Wednesday, 20 October 2021

Distibuted system design

 User thinks that he is contacting with one computer only. But there are bunch of other machines/hardware/services are there in background. These machines/servies which runs in background are called distributed system.

Fallacies of Distributed system:-

Network is reliable

Latency is zero

Bandwidth is infinite

Topology doesnt change

Network is secure

Only one administration

Transport cost is zero


Distributed system Characterstics:-

- No shared clock 

- No shared Memory - each component having their own storage

- Shared resources - Anything should be shareable among the nodes eg; hardware/software/data.

- Concurrency and Consistency 

Distributed system communication:-

- Different parts of distributed systems needs to be able to talk.

- Requires agreed upon format and protocol.

- Lots of things can go wrong. Need to handle them.

--Client cant find server.

--Server crashes in between

--Server processed the request but somehow its response is not reached to client (network failed)

--Client crashes

Benefits of Distributed system:-

- More reliable, fault tolerant - high availability

- Scalability - multimachines or nodes we can add dependes of traffic

- Lower latency, increased performance - As lots of servers running in background

-Cost effective

System design performance matrics:-

Scalability:-

--Ability of a system to grow and manage increased traffic. Horizontal or vertical scalling needs to be applied.

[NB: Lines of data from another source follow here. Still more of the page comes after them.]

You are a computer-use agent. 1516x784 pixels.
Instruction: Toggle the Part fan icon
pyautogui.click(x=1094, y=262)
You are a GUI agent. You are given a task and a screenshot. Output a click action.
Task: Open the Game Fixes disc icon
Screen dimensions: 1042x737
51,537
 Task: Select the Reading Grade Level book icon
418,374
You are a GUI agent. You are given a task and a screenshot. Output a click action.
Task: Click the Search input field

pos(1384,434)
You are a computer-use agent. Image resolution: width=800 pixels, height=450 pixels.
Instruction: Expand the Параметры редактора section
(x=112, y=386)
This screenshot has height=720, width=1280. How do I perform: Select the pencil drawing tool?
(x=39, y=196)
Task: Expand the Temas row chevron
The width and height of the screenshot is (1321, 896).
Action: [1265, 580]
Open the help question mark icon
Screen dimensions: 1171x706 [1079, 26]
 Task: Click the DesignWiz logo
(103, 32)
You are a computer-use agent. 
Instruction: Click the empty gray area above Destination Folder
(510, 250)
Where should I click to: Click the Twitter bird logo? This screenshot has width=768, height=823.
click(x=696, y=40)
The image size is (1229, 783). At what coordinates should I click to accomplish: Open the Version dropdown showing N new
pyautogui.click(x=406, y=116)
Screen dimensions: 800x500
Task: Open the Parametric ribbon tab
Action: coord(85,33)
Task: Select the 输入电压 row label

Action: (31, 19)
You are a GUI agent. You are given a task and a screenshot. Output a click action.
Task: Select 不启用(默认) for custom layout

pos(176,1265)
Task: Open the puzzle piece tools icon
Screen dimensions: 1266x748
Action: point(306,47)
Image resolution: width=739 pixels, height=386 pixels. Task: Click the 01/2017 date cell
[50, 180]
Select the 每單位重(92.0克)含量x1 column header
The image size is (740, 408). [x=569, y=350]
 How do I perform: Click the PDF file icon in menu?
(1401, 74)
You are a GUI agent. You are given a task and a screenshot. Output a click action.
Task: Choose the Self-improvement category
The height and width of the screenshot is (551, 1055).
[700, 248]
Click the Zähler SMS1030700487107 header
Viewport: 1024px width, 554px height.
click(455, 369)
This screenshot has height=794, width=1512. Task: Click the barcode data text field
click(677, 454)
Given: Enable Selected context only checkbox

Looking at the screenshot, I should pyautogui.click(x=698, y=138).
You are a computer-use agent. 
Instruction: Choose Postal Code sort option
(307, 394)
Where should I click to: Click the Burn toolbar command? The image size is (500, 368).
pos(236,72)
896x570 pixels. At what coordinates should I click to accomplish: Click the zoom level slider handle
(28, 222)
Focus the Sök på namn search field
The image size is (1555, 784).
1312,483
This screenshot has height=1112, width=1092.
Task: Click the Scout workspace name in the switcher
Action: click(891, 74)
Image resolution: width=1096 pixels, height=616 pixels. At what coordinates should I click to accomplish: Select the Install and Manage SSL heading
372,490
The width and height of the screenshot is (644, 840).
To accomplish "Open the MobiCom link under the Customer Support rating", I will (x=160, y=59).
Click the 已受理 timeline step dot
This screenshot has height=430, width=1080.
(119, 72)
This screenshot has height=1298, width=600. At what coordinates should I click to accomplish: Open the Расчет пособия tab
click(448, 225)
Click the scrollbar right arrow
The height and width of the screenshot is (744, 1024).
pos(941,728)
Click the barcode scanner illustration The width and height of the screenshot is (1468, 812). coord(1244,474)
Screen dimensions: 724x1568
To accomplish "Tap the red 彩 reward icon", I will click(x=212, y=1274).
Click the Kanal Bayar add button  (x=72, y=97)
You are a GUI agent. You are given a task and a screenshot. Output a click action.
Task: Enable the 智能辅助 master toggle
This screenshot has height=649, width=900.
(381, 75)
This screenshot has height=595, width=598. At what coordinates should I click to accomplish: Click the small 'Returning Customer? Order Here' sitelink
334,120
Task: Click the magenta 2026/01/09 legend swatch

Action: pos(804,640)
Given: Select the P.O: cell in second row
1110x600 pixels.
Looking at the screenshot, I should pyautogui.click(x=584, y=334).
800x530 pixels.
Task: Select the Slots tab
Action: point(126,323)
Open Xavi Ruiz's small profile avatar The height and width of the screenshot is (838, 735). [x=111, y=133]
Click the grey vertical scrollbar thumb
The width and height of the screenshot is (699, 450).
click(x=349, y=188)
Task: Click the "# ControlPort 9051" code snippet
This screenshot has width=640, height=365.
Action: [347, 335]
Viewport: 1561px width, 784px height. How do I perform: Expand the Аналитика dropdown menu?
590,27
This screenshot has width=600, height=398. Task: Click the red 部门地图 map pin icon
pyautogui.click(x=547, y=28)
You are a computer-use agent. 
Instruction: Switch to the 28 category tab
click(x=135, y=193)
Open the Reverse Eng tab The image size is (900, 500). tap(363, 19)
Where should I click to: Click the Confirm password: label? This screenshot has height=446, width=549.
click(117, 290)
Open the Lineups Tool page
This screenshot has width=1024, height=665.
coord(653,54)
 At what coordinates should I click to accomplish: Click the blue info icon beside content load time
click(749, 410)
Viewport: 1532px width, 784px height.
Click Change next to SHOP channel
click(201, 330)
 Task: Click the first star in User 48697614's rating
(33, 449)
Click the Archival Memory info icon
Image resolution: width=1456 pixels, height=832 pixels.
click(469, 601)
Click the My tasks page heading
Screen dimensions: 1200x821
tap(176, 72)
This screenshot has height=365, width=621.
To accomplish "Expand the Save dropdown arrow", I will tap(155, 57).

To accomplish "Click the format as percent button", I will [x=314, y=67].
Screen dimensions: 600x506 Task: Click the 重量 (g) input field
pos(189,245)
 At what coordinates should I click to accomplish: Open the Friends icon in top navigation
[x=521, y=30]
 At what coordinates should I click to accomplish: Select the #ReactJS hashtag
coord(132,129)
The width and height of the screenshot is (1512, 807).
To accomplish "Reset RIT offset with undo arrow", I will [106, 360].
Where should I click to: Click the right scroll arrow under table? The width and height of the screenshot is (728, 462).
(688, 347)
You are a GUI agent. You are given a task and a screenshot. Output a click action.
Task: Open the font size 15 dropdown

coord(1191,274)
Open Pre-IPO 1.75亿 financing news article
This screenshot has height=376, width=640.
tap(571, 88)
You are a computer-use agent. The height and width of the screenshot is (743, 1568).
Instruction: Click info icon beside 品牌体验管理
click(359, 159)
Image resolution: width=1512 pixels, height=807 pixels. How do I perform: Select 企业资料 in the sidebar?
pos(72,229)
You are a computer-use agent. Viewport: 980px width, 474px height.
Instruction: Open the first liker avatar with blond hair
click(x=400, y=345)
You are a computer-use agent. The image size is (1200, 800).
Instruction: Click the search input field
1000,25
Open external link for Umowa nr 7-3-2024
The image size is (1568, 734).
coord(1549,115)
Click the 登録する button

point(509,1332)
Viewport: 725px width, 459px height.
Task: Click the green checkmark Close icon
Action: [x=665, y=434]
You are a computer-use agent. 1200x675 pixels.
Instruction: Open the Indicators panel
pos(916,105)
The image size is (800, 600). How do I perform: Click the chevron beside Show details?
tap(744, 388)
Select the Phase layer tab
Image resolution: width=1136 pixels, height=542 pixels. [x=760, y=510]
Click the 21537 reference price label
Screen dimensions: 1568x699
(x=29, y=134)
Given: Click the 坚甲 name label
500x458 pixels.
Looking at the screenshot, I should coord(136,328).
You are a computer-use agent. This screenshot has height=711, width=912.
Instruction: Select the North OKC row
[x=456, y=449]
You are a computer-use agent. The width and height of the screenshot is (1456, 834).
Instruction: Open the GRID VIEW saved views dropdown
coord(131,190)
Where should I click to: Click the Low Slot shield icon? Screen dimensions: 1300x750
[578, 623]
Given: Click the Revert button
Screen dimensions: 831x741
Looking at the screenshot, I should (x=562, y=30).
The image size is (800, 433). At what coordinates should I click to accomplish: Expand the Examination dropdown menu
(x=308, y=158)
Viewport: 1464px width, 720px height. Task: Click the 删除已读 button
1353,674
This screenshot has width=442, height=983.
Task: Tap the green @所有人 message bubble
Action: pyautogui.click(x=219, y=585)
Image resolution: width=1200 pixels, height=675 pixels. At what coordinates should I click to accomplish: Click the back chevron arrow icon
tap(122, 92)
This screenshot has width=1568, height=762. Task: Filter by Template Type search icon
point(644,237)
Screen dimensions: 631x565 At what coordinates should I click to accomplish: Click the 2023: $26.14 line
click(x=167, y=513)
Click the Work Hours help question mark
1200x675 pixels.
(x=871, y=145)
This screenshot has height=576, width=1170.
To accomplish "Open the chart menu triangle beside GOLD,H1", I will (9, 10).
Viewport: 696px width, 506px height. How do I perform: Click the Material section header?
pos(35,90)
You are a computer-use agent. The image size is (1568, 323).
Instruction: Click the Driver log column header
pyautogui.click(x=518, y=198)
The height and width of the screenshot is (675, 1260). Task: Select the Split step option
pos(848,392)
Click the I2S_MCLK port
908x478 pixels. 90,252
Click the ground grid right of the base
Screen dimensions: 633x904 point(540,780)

--Increased volume of data or request

Reliability:-

--Probability a system will fail during a period of time

Failure can belongs to software or hardware. Need to monitor both by healthcheck related scripts on productions and take neccessory actions to reduce the chances of failure.

And other automated testing can be performed on production to find the bugs if any.

Any product is reliable when it keeps on working even after failure of hardware/software.

Availability:-

--Amount of time a system is operational during a period of time. High availability we need to use here. If one server failes, redirect requests to other server. In this way server is always available for the clients.

--Poorly designed system requires more downtime for the updates. I remember a decades ago where we need to update a small thing we used to down whole site and update it early morning when traffic flow was minimum.

Availability calculations:-

Availability % = ( available time / total time ) x 100

                        = 23/24 x 100 = 95.83% = 360 hrs in an year = 15 days of downtime required annually 

                        if availability is 95.83%.

Reliable Vs Available:-

- Reliable system is always an available system.

- Availablity can be achieved by high availabiliy , means by adding more servers, creating clusters and replications of those servers.

- Reliability says to detect early failure of software or hardware. So that traffic can be redirected working software/hardware timely.

- Reliable software are more profitable - because it doesnt required more servers/clusters/replications.

- Depends on your software you can think to give more priority to availability or reliablity. Eg: suppose software is social media, if you are posting a video and it got failed - no need to worry you can try it later...means its less reliable and you can live with it. But at same time if you take an example of plane and its in air. here reliability is more important that availability. you can't take risk to rely on availability.